Start of Task inputs

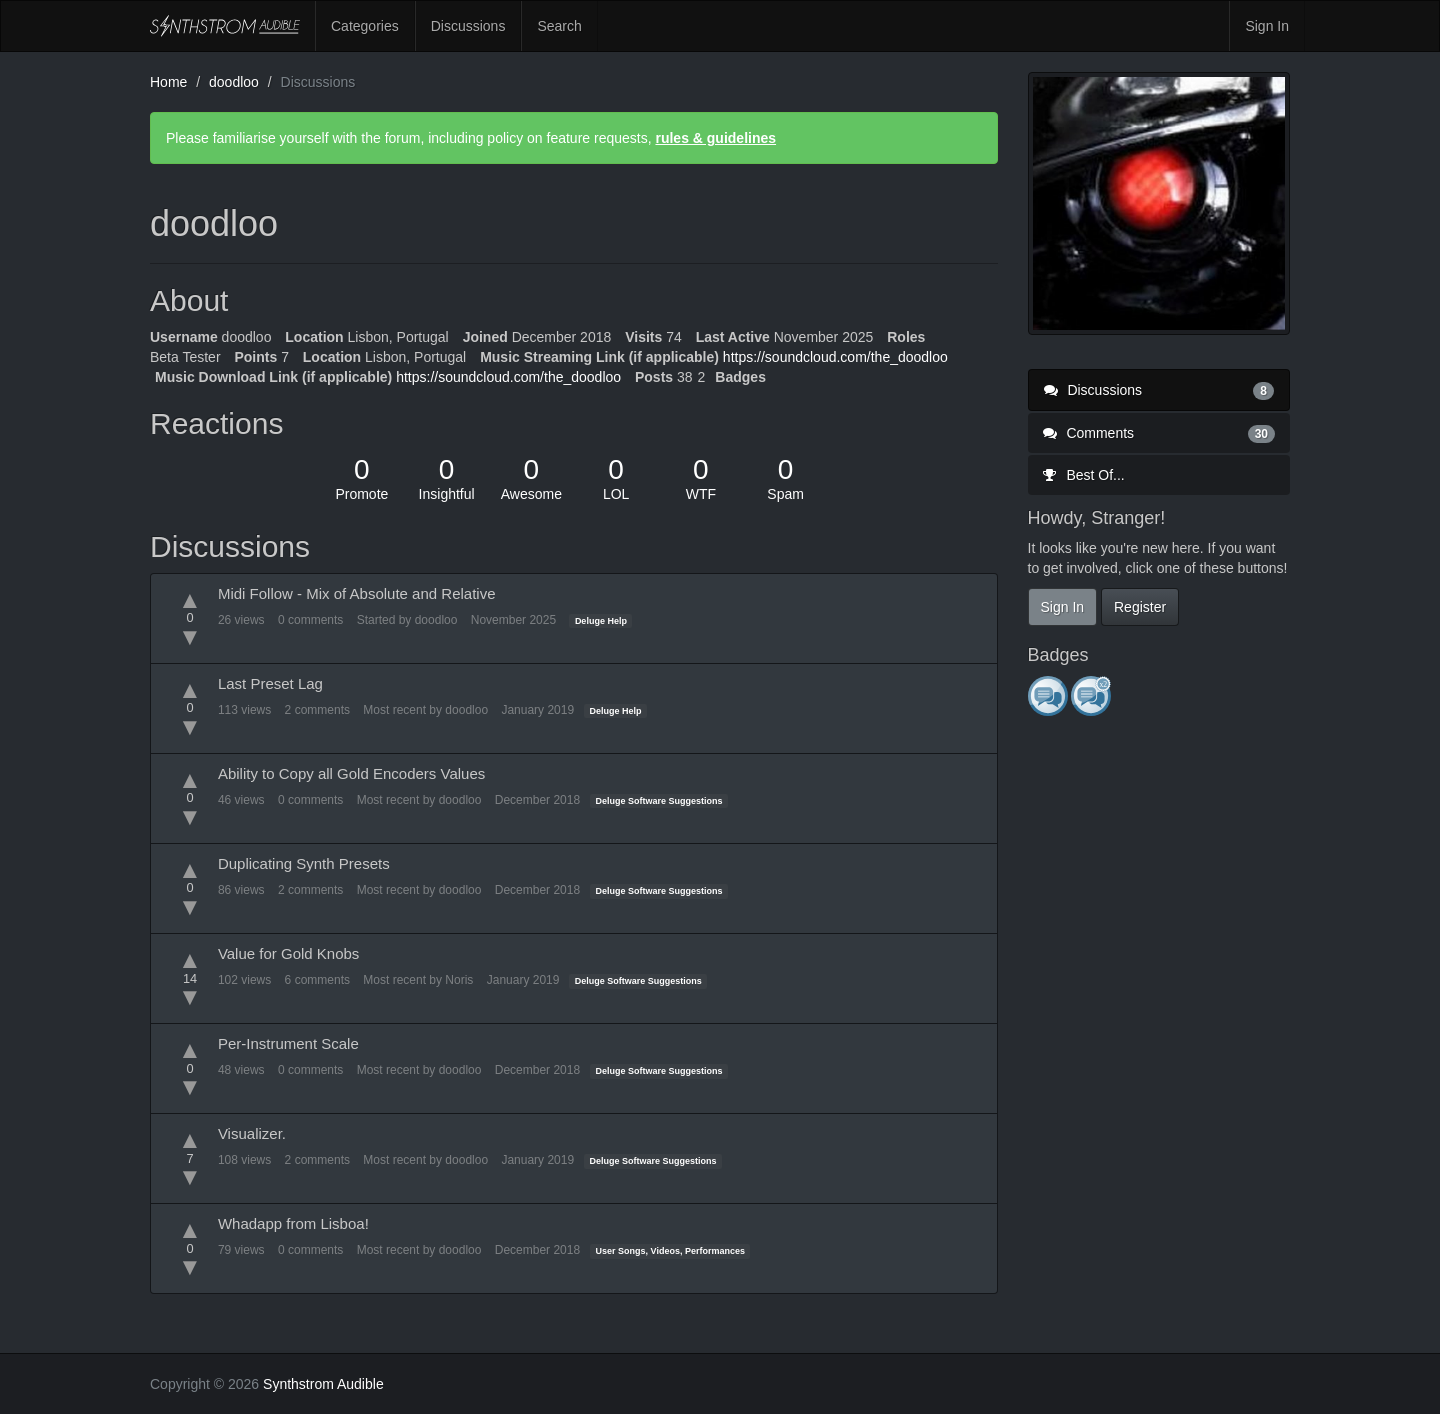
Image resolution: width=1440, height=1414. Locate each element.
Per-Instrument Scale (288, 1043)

End of Task inputs
Start of Task inputs

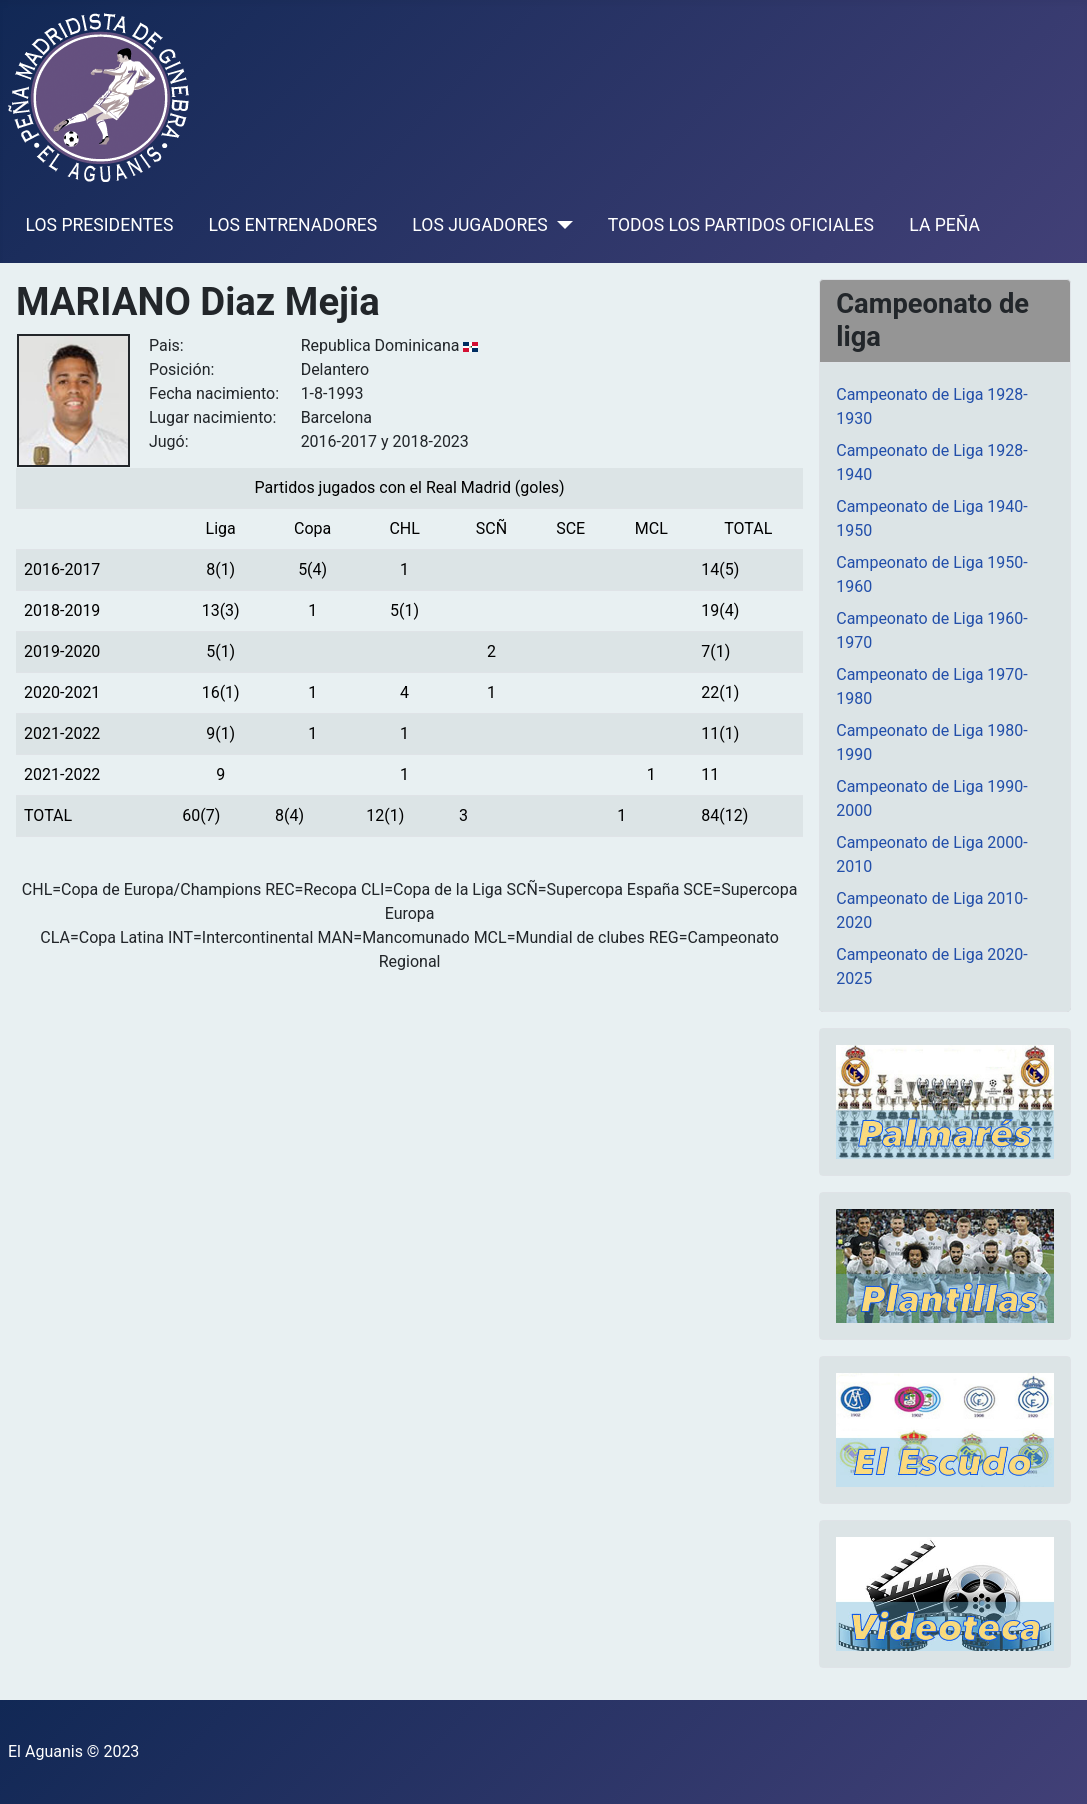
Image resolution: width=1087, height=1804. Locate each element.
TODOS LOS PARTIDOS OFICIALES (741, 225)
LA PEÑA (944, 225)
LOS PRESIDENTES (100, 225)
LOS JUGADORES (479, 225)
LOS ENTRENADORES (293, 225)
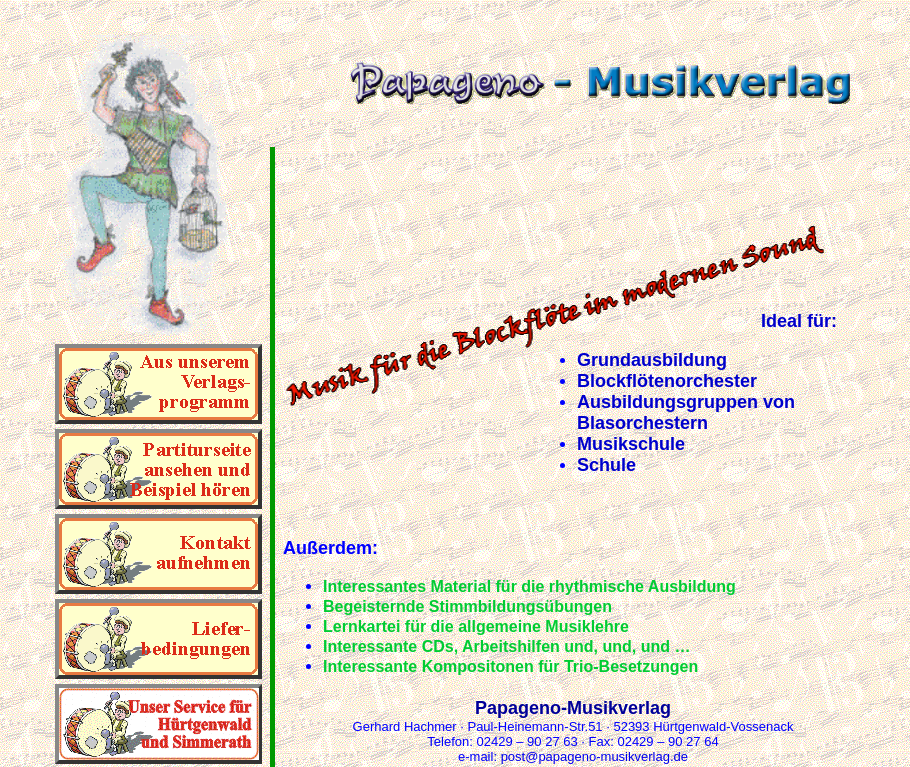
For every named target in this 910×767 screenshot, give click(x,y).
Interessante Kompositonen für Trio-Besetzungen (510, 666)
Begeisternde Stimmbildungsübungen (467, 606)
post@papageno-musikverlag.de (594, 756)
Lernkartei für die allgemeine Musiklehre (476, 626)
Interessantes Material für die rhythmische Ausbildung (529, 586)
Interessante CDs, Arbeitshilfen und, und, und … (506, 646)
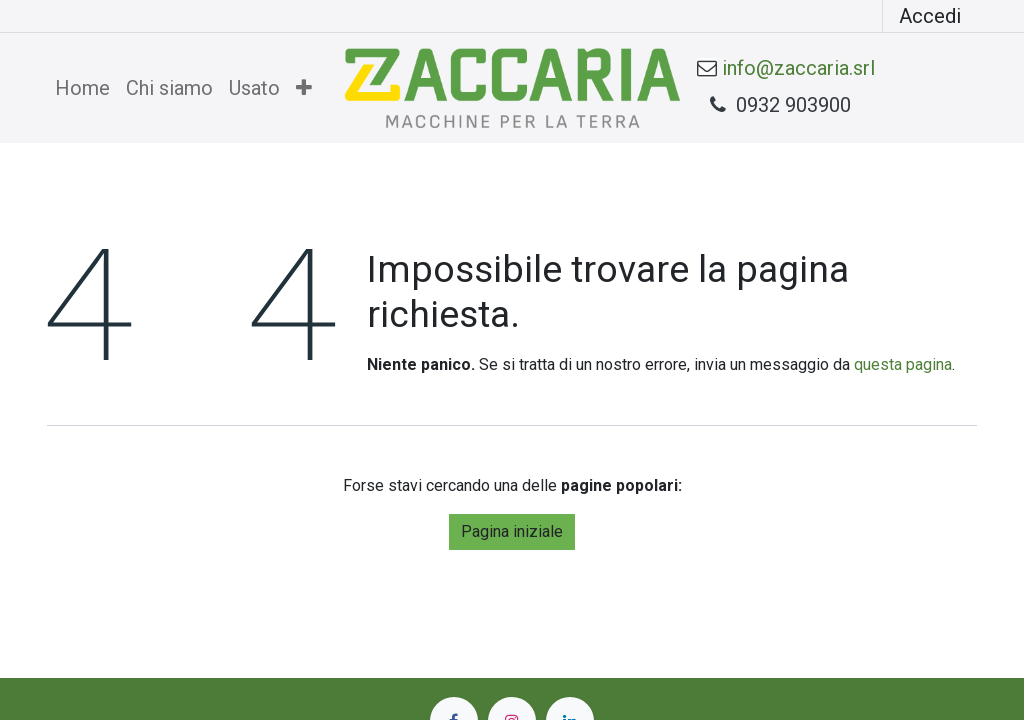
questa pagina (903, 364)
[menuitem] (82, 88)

End of Task inputs

Can you duplicate the lines, starting with the line that contains "LOS PRESIDENTES (100, 225)" and going on through the line that contains "questa pagina (903, 364)", with the pictures left out?

Written answer:
LOS PRESIDENTES (100, 225)
LOS JUGADORES (479, 225)
LOS ENTRENADORES (293, 225)
For every named target in this 910×767 screenshot, give click(x,y).
Interessante Kompositonen für Trio-Besetzungen (510, 666)
Begeisternde Stimmbildungsübungen (467, 606)
post@papageno-musikverlag.de (594, 756)
Lernkartei für die allgemeine Musiklehre (476, 626)
Interessantes Material für die rhythmische Ausbildung (529, 586)
Interessante CDs, Arbeitshilfen und, und, und … (506, 646)
questa pagina (903, 364)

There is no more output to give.